Lou
Merhaba Lou.
Biten bir hikâyenin sonunda seni aramadan edemiyorum. Sence de hangi noktanın arasında kalmıştık biz seninle? Tamamlanmayan ve sonu gelmeyen kitapları okumaktan sıkılıyorum. Hele her virgülünde saç izlerin varsa. Bilmiyorsun ve ben bunu biliyorum. Oysaki diğerleri senin gibi düşünmüyorlar. Hatta geçenlerde bir gün – o anı seçemiyorum - insanlar ve diğerleri gördüklerime inanmam için sürekli ikna etmek için uğraşıyorlar. Ama ben onlara uymuyorum.

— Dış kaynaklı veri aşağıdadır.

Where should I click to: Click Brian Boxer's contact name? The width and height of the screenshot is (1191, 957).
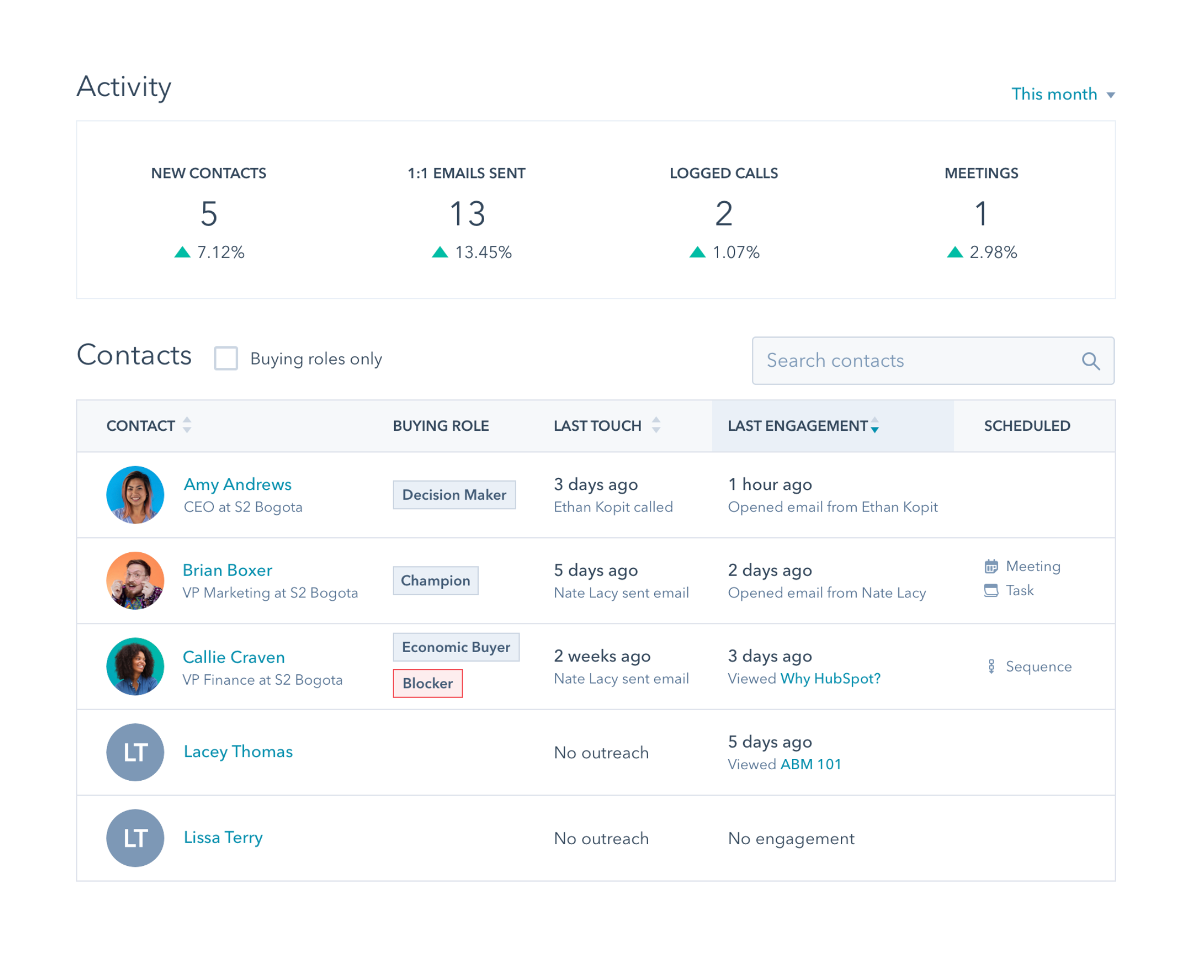click(x=227, y=570)
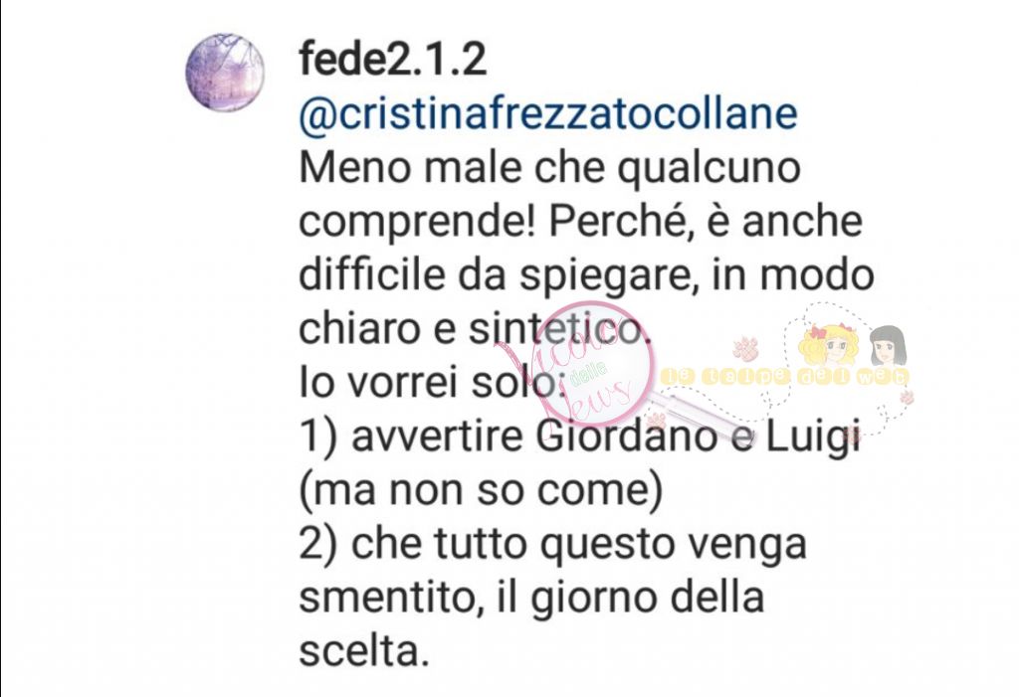Click the black-haired cartoon girl face icon
Image resolution: width=1019 pixels, height=697 pixels.
pyautogui.click(x=887, y=345)
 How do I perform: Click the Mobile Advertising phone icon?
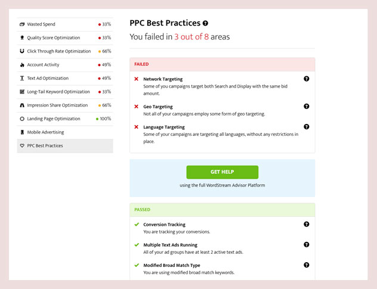pos(22,132)
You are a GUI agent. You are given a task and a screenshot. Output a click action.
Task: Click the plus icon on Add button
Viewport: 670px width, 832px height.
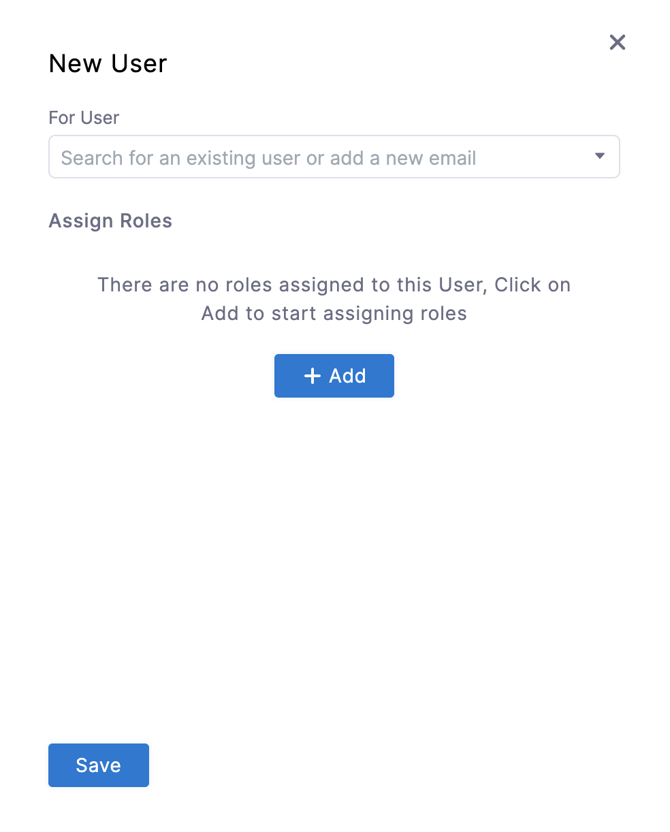point(312,376)
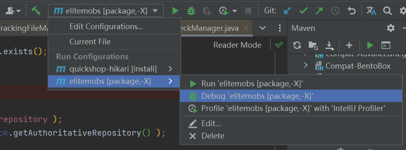Click the Git Update Project blue arrow

287,11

Ne zamandır seninle konuşmadığımızı hatırlamıyorum. Sesini unutacak gibi olduğum vakitlerde çığlık attığın zamanı kayda almıştım, onu dinliyorum. Ara sıra da olsa halimi sormamanın bir önemi kalmadı. O gün farkında değildim ama seni öptüğüm gecenin izi hala bende durmasına anlam veremiyorum. Bildiğim tüm sayılar ile o geceyi işlemlere döküyorum ama sonucu hep aynı. Neye göre yaşıyoruz Lou? Anlatman için fırsat veriyorum sana. Çünkü sevmek hissine göre her geçen gün seni düşünüp daha koyu bir acı yüreğime batıyor. Belki dünyanın dönmesi buna etken değil. Ve en güzel duygu buydu. Ancak anlayamadığım şey ise seni seviyor olmam aynı zamanda seni yanımda istemiyor olmanın izahını edemiyorum kendime.
Leş gibi bir kokunun yayıldığını hissedebiliyor musun? Sessizliğin bundan başka kanıtı ne ola bilirdi ki? Ölmüyoruz Lou, bir an bile ara vermeden, bağırsaklarımıza bastıra bastıra ölmüyoruz. Hiçbir şey dudağımı ısırdığın tatta değil. Gülünce yere akan salyalarını toplayanlardan olmak komik olmayan tarafında.
Seni öptüğümü hatırla Lou
Gözlerimi kapatıp kulaklarına adını fısıldadığımı hatırlamaya çalış.
Sırtını kendime doğru çektiğim geceyi u n u t m a
Diğerlerinden bir farkın kalmadığını şimdi anlıyor musun?
Ve ben sadece sayıklıyorum
Unutmadığım kadarını
En iyisi ya da en kötüsü değildi bu
Ve ölülerin, karıncaların, o gecenin, tadını biliyorum Lou…
Zen. //
YirmibeşMayıs2016
YORUMLAR
öpüşler, dokunuşlar değil de özlenen, insanın içini sızlatan başka şeyler olsa gerek, o hissettirdikleri anın..neden yanımızda istemeyiz sevdiğimiz şeyi/kişiyi ya da her neyse.. çünkü cevap içinde, severiz ve artık sevmemekten korkarız. çünkü yan yanayken görülür tüm çirkinlikler ve sonra neyi bekleyeceğiz? çok mu melankolik? değil. böyle kodlanmışız. güzeldi.